--- START ---

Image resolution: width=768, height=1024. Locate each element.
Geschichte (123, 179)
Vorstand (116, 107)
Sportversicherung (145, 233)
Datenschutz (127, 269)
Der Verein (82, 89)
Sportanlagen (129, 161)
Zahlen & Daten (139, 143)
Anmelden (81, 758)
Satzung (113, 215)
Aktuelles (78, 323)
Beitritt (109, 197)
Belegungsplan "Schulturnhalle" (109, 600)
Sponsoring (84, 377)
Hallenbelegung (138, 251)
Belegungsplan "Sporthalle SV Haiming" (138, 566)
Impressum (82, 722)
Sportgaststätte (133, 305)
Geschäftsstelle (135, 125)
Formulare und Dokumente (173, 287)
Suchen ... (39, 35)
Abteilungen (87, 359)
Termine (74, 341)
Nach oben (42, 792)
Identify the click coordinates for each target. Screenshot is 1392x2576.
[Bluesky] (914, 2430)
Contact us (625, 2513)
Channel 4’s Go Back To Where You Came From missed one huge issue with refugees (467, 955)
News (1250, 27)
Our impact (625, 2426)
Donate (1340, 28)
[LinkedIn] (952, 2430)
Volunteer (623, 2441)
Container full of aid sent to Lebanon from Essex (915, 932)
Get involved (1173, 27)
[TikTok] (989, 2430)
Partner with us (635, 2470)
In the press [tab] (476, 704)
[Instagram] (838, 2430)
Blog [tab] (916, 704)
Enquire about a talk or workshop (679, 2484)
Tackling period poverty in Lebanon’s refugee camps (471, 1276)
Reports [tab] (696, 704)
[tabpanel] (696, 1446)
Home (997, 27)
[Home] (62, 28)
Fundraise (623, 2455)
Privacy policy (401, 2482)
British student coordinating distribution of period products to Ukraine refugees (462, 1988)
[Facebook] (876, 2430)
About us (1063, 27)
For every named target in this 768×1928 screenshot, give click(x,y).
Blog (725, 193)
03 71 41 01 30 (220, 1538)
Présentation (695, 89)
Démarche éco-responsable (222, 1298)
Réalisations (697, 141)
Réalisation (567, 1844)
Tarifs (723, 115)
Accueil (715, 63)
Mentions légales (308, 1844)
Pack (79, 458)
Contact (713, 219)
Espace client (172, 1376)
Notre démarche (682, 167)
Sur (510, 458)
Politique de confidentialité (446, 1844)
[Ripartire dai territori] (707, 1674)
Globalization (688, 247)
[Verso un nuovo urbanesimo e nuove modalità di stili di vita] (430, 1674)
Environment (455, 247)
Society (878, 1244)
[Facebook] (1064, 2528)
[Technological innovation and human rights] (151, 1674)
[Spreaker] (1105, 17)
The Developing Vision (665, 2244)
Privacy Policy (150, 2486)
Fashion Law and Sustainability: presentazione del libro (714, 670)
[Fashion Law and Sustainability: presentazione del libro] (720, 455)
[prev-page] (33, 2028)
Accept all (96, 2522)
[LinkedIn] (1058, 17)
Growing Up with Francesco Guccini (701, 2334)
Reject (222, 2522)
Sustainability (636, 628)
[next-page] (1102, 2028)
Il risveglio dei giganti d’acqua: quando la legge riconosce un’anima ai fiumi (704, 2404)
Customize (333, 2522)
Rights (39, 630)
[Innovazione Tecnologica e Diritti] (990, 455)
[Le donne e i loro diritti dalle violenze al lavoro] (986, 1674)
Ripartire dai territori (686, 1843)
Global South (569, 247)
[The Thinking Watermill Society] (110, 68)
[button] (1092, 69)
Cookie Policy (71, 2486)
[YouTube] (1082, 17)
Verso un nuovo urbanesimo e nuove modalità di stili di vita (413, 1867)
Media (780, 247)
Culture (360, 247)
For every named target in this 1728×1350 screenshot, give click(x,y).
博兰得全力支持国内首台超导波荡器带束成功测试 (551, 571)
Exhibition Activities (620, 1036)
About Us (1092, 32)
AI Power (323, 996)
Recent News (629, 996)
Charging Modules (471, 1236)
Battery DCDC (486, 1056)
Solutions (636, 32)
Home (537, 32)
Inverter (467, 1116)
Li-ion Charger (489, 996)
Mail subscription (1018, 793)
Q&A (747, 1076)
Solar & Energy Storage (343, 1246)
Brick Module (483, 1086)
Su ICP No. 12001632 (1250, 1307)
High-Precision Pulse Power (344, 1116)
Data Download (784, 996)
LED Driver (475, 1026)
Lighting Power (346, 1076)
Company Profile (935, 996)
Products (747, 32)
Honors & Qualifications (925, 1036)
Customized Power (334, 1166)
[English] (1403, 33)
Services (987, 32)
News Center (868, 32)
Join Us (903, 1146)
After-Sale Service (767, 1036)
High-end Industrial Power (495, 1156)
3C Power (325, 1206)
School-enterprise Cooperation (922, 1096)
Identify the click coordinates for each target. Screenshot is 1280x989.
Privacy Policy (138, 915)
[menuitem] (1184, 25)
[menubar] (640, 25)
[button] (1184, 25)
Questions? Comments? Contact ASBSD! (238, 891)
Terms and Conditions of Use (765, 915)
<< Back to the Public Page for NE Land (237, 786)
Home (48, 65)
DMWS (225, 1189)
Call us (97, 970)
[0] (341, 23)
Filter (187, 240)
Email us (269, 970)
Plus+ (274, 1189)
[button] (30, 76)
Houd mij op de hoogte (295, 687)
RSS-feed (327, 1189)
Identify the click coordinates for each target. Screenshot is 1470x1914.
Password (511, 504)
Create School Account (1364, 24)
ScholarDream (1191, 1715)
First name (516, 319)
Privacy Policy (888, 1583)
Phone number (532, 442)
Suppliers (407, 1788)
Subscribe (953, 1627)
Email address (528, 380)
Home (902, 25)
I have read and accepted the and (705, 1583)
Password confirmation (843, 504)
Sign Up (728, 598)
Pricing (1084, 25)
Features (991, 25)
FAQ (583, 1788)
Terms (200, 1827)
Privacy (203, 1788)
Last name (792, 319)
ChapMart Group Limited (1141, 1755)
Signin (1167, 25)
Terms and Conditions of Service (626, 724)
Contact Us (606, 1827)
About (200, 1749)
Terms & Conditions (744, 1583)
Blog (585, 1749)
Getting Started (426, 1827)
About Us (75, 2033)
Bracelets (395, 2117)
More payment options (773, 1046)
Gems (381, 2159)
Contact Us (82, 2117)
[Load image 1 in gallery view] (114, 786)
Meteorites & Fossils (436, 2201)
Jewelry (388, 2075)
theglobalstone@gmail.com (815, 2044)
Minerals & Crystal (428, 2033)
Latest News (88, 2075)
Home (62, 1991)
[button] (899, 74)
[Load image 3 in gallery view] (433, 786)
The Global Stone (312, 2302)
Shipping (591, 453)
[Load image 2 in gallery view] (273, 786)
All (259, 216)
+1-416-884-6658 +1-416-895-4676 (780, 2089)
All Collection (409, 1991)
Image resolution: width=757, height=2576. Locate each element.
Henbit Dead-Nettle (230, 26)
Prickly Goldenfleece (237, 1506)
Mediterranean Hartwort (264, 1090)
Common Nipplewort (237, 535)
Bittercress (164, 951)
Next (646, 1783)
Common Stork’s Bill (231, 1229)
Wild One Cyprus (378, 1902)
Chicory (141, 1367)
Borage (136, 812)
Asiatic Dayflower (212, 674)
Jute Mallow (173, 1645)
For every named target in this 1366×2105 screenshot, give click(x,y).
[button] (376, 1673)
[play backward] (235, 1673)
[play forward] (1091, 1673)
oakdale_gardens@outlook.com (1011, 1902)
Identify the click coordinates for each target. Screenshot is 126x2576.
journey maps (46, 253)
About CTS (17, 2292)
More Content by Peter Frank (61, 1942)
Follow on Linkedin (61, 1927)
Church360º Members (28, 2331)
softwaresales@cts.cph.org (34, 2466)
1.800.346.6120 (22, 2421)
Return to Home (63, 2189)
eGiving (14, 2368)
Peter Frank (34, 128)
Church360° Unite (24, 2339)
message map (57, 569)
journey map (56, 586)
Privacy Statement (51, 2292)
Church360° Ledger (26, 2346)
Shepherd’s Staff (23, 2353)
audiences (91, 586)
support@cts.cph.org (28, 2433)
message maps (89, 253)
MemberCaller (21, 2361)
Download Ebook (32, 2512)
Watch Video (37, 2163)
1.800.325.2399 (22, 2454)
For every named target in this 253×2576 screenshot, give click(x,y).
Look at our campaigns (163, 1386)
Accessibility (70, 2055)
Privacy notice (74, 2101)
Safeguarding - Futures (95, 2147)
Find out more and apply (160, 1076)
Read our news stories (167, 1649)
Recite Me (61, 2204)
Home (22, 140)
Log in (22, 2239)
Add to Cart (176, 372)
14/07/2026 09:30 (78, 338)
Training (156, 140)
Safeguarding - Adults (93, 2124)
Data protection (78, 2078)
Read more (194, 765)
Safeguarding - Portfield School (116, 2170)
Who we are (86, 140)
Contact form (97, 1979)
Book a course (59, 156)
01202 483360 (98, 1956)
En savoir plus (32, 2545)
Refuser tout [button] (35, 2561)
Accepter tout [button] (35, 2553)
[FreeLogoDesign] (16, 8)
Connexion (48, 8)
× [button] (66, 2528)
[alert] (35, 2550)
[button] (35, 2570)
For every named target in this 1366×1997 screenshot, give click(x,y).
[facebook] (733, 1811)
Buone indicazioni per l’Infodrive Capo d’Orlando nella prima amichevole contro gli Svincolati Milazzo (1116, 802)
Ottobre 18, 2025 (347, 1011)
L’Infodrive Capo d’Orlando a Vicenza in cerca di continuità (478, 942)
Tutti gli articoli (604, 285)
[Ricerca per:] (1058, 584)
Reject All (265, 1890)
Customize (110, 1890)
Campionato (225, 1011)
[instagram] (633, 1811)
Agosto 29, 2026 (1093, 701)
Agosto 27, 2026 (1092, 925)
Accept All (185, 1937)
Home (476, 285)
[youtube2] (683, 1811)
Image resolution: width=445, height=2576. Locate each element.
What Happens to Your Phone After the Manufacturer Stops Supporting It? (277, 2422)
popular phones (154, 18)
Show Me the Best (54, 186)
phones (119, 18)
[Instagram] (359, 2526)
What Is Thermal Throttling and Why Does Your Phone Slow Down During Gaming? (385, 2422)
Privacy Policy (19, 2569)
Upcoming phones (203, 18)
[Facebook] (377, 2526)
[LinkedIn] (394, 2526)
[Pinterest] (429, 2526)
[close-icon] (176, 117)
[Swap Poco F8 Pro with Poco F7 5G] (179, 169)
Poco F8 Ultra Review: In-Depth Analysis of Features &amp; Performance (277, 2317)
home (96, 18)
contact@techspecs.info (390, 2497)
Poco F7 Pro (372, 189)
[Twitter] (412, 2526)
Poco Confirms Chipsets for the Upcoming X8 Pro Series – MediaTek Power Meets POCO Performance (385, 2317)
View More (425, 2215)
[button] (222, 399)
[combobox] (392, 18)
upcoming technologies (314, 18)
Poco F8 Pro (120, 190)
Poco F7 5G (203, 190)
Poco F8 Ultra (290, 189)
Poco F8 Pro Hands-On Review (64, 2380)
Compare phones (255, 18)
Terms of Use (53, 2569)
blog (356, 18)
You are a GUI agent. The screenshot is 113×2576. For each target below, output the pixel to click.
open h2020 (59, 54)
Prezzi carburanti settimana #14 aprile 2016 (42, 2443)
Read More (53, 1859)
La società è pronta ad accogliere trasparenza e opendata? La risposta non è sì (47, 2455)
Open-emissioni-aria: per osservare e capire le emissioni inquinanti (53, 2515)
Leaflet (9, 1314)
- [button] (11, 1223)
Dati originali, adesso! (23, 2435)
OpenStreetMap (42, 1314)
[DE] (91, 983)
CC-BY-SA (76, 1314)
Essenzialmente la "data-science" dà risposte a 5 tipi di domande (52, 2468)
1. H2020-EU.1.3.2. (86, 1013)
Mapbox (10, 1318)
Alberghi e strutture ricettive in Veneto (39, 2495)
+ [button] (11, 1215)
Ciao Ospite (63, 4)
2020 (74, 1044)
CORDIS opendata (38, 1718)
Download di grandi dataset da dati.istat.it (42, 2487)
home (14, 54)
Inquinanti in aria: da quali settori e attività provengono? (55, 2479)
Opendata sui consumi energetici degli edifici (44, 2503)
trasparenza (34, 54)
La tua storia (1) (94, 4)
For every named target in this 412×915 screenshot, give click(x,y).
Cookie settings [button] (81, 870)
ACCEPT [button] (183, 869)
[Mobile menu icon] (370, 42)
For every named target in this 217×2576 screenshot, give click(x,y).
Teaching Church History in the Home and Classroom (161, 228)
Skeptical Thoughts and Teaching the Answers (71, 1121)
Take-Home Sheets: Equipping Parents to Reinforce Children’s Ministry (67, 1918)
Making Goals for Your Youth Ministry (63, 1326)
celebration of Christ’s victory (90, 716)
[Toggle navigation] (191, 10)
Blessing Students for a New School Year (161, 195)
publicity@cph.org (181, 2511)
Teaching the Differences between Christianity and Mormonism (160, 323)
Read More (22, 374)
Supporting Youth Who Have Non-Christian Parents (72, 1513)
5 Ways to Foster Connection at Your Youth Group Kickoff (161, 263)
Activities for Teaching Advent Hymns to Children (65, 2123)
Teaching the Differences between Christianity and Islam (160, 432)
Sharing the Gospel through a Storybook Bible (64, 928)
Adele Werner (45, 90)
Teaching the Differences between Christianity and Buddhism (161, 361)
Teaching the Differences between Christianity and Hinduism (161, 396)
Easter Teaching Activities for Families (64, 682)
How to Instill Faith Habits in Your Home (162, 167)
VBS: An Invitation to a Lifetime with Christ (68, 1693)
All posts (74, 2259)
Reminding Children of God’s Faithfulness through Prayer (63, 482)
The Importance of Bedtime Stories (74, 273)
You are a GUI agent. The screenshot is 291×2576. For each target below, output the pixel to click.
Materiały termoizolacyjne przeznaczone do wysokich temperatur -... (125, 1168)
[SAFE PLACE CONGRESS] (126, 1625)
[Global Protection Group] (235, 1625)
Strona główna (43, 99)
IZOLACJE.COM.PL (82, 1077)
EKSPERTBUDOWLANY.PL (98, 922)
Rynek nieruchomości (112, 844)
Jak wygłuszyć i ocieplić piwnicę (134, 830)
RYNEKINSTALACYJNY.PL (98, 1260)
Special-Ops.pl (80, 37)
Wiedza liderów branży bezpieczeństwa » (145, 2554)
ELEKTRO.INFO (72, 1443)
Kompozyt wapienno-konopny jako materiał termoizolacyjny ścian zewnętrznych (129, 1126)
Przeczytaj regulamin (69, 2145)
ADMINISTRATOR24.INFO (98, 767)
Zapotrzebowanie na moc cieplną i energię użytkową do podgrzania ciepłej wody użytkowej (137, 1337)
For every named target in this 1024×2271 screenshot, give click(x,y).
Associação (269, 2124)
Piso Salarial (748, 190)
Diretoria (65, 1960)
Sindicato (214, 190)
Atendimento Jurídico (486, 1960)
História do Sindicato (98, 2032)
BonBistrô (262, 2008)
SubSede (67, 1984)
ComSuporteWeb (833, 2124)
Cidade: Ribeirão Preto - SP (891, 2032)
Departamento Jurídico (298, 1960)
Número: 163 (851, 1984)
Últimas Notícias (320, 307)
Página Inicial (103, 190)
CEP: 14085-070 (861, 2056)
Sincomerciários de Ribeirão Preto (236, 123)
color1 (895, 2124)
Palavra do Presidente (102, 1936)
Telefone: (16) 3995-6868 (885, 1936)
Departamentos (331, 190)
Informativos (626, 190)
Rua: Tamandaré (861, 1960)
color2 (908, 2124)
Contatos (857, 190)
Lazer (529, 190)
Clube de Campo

--- END ---

▸ ASSIGNMENT: Could you return all lines from the data above that contain the string "stili"?

▸ RESULT FOR THIS TASK:
[Verso un nuovo urbanesimo e nuove modalità di stili di vita] (430, 1674)
Verso un nuovo urbanesimo e nuove modalità di stili di vita (413, 1867)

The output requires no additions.